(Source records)
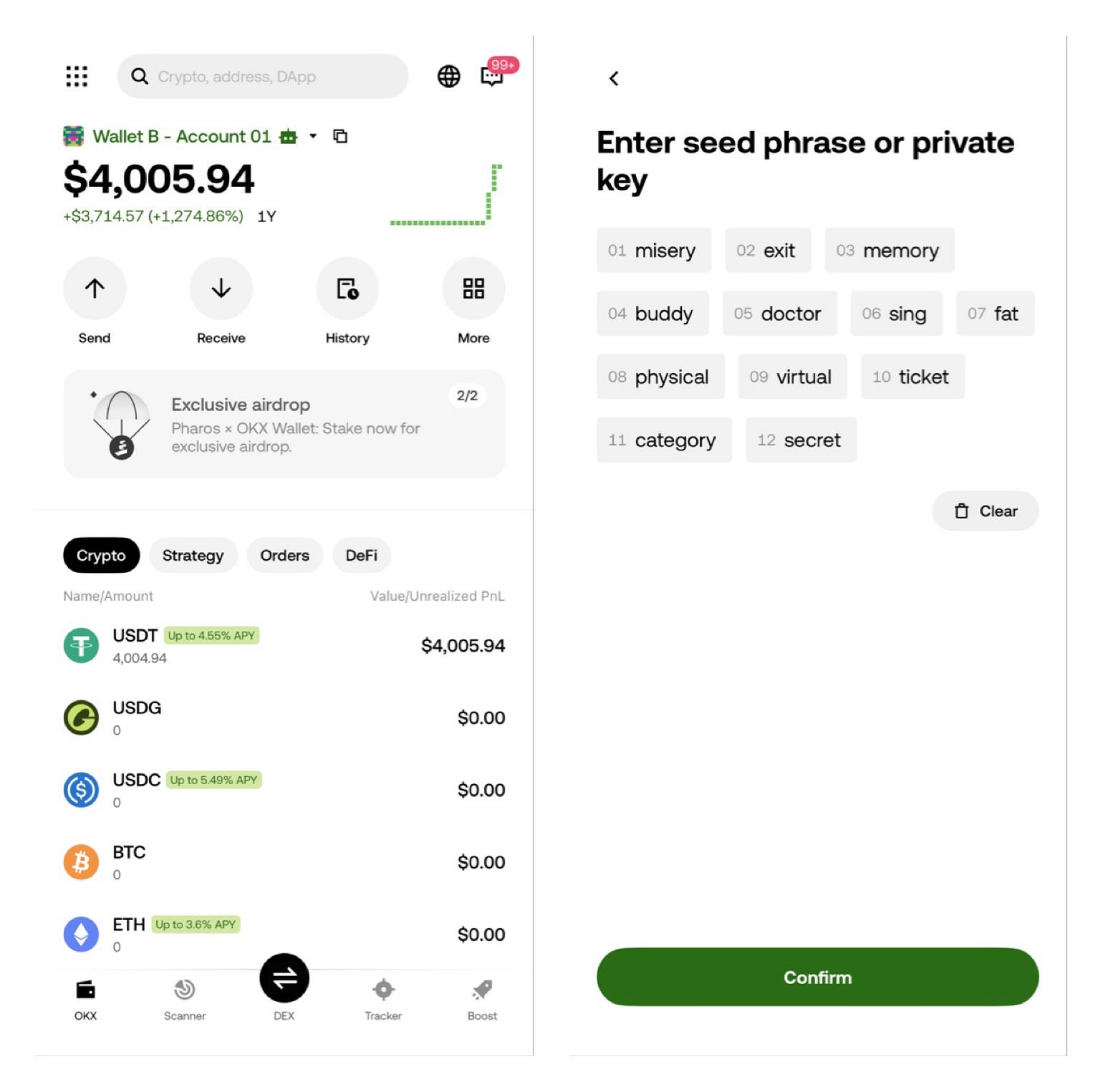Go back with the back arrow

(614, 78)
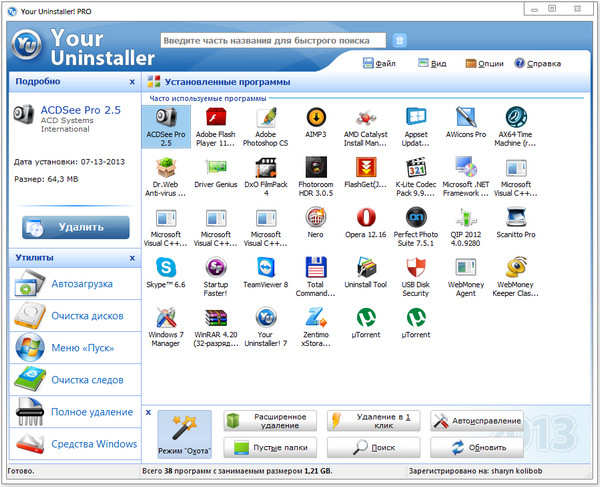Click the Nero program icon

point(316,218)
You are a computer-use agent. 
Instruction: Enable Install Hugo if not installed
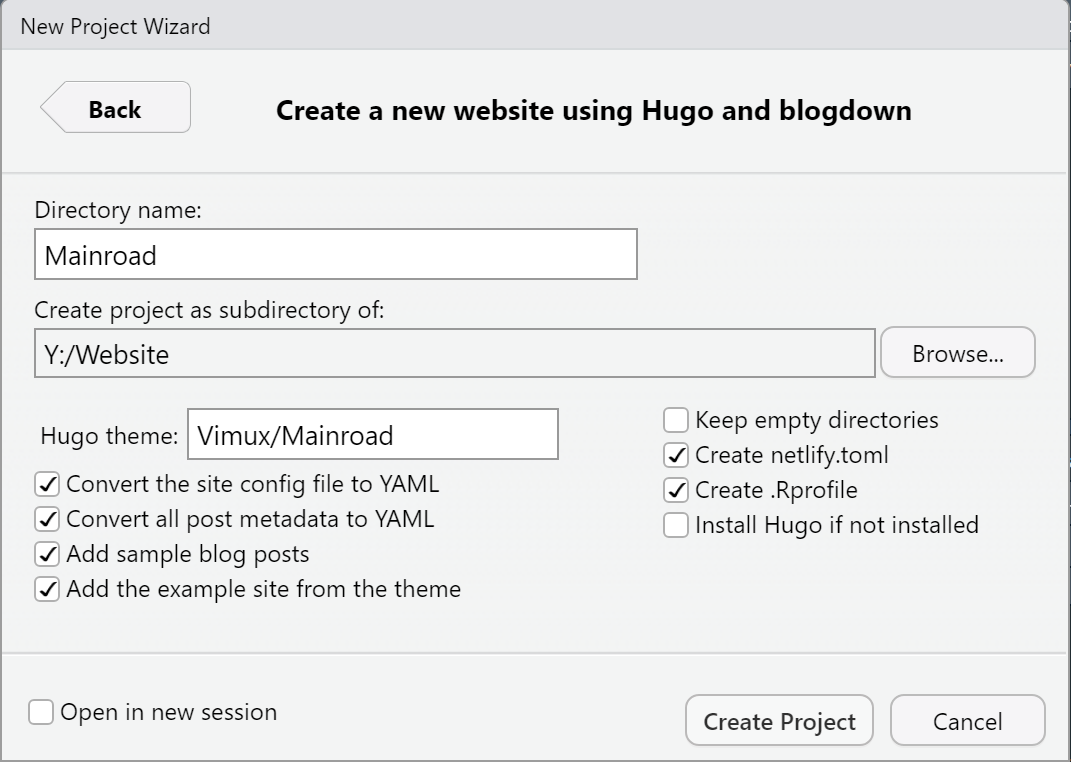pos(676,525)
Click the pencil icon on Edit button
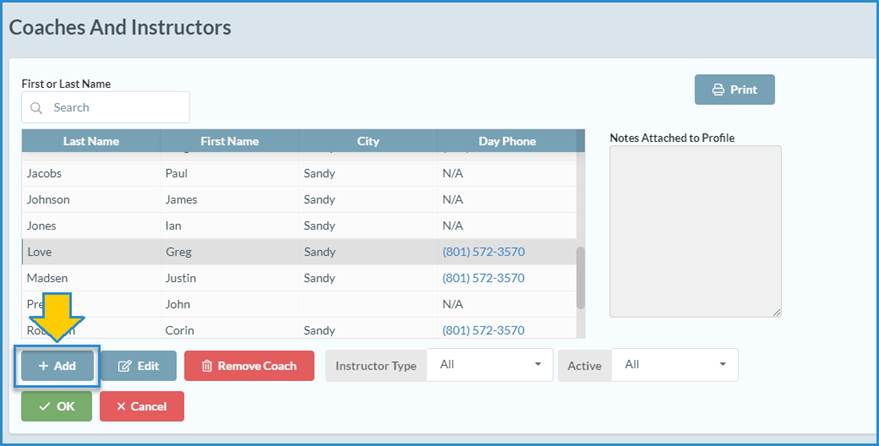 (125, 366)
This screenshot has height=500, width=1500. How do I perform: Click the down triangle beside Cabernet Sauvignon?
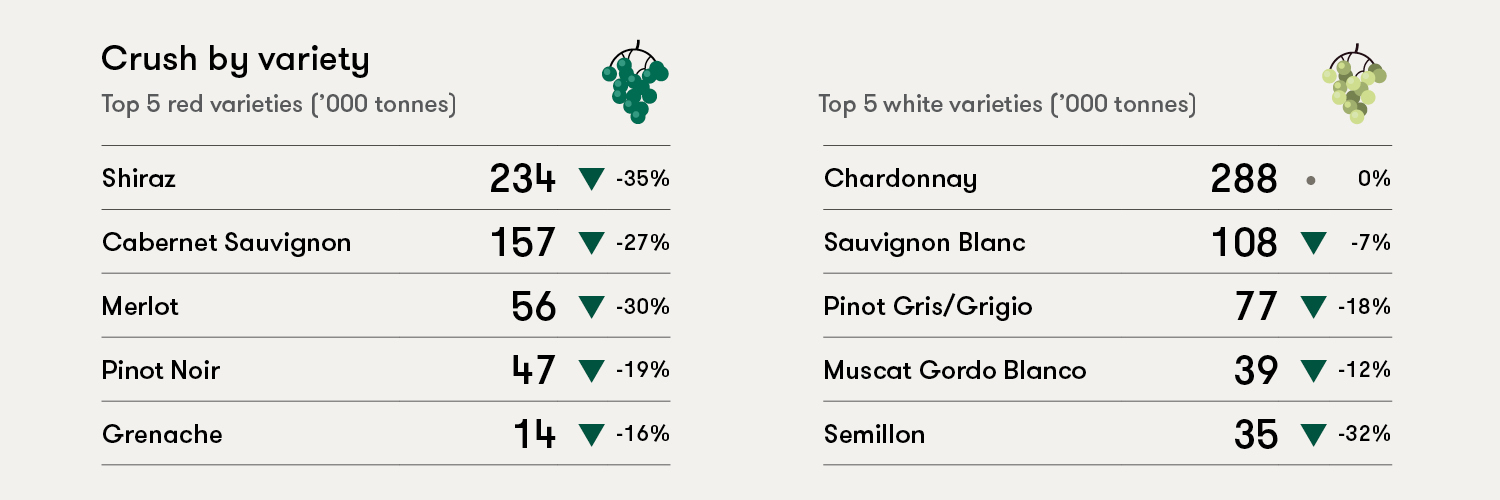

- The problem -
What is needed is an exact copy of only the lines from the line containing "You are a computer-use agent." through the last line of the entries, inclusive, without the pictures.

- Written reply -
You are a computer-use agent. 
Instruction: Enable Install Hugo if not installed
pos(676,525)
Click the pencil icon on Edit button
 (125, 366)
This screenshot has height=500, width=1500. How do I perform: Click the down triangle beside Cabernet Sauvignon?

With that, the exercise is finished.